WRITTEN INSTRUCTION — Copy the stretch from the line that contains "generator sparkle icon" through the line that contains "Action: click(x=96, y=550)", changing "Print Preview" to "Page Setup" and leaving everything else the same.
Start INPUT DATA
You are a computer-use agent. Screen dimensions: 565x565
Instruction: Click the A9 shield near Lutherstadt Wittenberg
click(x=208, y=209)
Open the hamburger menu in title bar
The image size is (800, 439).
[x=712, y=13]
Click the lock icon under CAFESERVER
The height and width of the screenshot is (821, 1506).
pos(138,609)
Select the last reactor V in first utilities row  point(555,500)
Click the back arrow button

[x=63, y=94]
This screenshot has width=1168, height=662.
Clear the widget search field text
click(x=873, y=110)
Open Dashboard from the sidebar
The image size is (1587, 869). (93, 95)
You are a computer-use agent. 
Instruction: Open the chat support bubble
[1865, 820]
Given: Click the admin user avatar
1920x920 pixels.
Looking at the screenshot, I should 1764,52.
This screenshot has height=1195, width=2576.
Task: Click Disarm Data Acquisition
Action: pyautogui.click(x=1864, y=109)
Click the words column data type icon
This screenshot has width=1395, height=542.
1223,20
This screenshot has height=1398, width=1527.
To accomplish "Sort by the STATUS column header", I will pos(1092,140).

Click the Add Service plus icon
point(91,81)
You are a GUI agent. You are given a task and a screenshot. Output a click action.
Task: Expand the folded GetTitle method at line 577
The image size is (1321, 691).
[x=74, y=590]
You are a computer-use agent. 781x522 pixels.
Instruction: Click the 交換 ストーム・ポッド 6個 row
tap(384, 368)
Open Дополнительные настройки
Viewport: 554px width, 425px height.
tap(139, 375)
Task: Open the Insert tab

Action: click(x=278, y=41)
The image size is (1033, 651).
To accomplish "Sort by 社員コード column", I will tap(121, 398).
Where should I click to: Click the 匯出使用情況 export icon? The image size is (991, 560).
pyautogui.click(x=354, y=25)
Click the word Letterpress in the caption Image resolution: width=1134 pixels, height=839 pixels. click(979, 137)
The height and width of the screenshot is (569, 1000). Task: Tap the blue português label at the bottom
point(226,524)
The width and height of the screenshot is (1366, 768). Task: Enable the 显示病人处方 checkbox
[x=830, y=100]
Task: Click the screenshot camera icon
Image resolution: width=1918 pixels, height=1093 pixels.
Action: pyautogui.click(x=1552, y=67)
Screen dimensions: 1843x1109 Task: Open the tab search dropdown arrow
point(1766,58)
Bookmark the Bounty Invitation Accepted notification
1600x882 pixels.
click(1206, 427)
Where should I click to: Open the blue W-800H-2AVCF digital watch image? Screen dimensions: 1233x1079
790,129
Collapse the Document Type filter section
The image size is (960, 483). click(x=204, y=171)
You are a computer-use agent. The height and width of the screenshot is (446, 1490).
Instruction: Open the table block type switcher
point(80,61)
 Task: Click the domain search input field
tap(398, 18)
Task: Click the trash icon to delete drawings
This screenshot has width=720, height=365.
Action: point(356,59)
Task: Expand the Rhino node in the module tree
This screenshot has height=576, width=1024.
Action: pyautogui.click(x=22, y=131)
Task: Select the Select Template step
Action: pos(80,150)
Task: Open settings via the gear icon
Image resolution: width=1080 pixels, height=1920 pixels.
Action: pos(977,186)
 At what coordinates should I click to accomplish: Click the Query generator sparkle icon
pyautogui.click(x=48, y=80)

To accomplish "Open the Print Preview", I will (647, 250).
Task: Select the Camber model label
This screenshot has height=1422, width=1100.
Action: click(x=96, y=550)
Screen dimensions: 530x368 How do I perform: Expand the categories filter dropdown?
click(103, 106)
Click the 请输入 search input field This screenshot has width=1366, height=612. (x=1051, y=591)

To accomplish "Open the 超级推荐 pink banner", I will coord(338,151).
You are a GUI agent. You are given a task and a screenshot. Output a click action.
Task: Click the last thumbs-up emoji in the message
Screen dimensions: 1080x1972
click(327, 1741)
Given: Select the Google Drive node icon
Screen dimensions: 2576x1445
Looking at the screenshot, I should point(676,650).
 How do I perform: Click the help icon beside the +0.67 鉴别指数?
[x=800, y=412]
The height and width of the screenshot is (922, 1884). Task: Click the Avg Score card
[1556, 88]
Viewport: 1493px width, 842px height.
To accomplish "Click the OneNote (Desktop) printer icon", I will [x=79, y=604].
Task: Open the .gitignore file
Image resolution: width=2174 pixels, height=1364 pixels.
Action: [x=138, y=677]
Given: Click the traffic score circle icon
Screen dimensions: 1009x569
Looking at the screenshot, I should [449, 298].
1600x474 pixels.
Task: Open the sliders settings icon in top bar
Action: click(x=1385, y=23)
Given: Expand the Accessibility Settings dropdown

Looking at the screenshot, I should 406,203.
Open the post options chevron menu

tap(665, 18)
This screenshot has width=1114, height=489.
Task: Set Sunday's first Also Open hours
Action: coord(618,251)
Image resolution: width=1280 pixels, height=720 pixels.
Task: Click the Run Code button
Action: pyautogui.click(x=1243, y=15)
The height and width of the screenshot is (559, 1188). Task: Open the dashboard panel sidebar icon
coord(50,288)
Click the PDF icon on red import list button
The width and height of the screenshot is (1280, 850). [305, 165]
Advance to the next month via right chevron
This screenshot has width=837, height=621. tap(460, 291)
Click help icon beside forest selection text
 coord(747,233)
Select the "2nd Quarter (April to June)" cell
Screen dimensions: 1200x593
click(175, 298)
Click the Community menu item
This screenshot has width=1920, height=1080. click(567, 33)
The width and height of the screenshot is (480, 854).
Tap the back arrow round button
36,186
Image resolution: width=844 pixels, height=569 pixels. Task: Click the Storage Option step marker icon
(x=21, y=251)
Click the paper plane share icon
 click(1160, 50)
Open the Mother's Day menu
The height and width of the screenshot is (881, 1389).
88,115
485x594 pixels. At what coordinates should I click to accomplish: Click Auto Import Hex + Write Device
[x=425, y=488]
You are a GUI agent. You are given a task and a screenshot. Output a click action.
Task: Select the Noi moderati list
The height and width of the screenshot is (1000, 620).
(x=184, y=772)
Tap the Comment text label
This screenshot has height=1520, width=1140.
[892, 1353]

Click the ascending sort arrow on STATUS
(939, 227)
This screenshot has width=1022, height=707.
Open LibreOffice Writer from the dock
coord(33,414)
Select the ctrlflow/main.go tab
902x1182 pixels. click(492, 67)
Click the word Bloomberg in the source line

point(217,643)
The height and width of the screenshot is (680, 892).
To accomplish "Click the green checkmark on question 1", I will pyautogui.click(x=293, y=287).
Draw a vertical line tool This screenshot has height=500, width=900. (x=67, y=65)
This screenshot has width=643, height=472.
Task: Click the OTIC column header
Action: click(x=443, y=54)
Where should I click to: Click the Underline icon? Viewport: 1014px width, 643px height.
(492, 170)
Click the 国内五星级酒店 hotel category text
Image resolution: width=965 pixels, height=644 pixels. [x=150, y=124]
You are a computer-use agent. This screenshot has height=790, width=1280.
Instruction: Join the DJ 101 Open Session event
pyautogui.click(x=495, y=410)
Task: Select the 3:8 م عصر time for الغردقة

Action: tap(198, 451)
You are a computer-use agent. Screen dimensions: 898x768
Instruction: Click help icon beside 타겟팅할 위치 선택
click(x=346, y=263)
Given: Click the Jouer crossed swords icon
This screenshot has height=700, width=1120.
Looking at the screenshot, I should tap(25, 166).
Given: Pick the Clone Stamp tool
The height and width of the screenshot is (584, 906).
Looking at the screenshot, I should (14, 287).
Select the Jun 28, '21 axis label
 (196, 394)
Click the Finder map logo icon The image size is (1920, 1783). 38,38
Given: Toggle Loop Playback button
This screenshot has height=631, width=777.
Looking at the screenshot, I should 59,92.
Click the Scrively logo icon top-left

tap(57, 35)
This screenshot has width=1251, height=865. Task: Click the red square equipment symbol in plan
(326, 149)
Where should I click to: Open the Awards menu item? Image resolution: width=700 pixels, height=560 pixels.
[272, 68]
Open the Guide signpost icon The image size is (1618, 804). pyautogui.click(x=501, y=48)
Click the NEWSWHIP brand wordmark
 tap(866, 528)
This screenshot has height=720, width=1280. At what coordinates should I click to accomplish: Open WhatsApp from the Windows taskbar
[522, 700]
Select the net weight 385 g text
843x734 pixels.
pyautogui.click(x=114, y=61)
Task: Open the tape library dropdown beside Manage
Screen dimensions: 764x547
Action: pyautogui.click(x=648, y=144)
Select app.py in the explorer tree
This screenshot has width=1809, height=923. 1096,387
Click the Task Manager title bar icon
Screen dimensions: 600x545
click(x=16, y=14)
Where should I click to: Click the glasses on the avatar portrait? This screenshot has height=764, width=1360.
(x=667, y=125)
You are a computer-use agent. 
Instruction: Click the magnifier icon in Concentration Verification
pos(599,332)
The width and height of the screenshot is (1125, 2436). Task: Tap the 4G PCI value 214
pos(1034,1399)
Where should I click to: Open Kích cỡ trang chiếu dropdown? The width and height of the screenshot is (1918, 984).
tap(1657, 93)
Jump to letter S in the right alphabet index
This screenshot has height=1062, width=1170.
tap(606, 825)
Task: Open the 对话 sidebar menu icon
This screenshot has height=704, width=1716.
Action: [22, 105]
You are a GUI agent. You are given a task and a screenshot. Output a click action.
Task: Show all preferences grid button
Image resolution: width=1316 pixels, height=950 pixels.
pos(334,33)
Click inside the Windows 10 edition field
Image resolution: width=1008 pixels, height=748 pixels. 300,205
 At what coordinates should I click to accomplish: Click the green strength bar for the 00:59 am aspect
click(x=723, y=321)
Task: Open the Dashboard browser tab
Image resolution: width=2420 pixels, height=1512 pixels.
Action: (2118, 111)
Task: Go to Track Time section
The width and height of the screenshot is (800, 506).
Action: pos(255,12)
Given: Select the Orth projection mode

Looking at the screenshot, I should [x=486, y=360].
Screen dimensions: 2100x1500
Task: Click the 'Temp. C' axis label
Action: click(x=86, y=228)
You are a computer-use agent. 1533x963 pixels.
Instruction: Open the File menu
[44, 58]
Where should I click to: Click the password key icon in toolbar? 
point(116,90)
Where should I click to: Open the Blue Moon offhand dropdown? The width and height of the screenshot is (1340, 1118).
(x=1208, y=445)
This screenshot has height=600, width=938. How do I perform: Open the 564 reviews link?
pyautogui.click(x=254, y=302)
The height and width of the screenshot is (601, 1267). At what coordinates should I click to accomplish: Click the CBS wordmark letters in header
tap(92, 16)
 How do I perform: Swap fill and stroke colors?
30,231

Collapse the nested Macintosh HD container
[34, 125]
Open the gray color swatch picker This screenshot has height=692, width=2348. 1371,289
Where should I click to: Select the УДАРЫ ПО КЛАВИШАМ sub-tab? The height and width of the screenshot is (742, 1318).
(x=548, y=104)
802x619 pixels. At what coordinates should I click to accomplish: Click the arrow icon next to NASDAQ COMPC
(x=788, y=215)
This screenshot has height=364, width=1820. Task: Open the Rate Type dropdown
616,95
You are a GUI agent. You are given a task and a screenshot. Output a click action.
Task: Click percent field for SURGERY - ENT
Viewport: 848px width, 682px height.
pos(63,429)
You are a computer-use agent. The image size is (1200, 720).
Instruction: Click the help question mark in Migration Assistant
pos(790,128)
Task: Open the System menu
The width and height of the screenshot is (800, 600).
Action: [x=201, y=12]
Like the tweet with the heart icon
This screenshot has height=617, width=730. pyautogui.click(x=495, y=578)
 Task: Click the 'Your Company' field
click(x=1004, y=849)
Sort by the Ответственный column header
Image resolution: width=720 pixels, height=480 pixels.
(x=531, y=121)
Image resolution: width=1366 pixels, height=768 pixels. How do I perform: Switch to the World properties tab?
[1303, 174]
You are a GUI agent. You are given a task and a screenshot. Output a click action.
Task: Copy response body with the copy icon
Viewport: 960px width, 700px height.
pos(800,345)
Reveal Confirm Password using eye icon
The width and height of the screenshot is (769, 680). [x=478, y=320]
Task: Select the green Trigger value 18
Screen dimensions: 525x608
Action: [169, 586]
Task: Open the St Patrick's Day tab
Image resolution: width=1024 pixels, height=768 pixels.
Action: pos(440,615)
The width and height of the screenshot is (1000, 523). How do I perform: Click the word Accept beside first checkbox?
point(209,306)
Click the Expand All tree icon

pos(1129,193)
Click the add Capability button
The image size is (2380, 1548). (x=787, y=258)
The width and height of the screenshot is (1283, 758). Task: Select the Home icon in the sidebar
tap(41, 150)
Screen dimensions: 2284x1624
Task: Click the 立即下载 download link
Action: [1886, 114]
End INPUT DATA
COMPLETE RESPONSE —
 At what coordinates should I click to accomplish: Click the Query generator sparkle icon
pyautogui.click(x=48, y=80)

To accomplish "Open the Page Setup", I will (647, 250).
Task: Select the Camber model label
This screenshot has height=1422, width=1100.
Action: click(x=96, y=550)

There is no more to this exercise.